» **Task details**: Arrange the part of the data listing that opens with the line containing "Describe the element at coordinates (125, 2116)" and closes with the line containing "What do you see at coordinates (1804, 77)" as a JSON list of strings, one string per line, leaving out blank lines.

[Data listing]
* * *

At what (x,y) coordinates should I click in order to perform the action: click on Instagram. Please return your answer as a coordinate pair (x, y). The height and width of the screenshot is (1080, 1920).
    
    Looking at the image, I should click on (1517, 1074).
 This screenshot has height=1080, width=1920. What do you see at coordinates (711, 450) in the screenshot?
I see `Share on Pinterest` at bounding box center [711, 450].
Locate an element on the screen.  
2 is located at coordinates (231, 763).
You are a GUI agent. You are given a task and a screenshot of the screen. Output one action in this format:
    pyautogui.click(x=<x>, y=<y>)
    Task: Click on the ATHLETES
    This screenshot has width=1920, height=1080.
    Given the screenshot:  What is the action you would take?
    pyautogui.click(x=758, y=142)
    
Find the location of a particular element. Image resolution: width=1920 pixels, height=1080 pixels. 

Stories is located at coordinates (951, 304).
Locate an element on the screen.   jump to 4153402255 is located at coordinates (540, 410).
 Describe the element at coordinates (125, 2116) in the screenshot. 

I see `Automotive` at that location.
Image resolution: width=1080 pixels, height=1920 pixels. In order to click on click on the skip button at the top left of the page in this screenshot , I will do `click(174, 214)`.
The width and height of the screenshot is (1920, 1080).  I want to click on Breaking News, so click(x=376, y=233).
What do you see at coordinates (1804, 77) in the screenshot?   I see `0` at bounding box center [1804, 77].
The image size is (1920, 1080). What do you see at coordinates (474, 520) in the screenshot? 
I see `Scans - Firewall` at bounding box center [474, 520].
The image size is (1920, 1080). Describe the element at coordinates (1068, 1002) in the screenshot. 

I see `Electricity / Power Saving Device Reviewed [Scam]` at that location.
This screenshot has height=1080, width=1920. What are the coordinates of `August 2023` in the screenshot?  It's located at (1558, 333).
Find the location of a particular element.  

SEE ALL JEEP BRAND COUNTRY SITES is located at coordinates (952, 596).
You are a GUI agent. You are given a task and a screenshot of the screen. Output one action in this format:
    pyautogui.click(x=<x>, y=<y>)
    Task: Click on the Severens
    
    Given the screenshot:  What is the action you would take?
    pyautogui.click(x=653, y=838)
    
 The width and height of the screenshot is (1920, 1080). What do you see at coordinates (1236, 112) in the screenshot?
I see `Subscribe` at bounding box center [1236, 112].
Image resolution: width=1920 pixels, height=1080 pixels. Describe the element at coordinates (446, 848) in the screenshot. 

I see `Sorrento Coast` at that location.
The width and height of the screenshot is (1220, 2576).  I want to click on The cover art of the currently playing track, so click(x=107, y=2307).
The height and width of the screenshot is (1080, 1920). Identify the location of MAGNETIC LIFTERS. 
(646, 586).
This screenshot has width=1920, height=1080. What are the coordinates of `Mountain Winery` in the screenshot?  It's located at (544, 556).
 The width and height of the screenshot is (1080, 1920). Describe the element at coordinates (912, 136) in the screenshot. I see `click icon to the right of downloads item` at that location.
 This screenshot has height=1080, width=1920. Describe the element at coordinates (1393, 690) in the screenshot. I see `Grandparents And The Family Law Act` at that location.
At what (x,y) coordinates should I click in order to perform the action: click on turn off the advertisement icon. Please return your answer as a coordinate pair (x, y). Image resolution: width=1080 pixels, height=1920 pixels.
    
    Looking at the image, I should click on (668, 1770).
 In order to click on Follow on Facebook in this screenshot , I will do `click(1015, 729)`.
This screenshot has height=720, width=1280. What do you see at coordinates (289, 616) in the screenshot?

* * *

» **Correct response**:
[
  " Describe the element at coordinates (125, 2116) in the screenshot. ",
  "I see `Automotive` at that location.",
  "Image resolution: width=1080 pixels, height=1920 pixels. In order to click on click on the skip button at the top left of the page in this screenshot , I will do `click(174, 214)`.",
  "The width and height of the screenshot is (1920, 1080).  I want to click on Breaking News, so click(x=376, y=233).",
  "What do you see at coordinates (1804, 77) in the screenshot?   I see `0` at bounding box center [1804, 77]."
]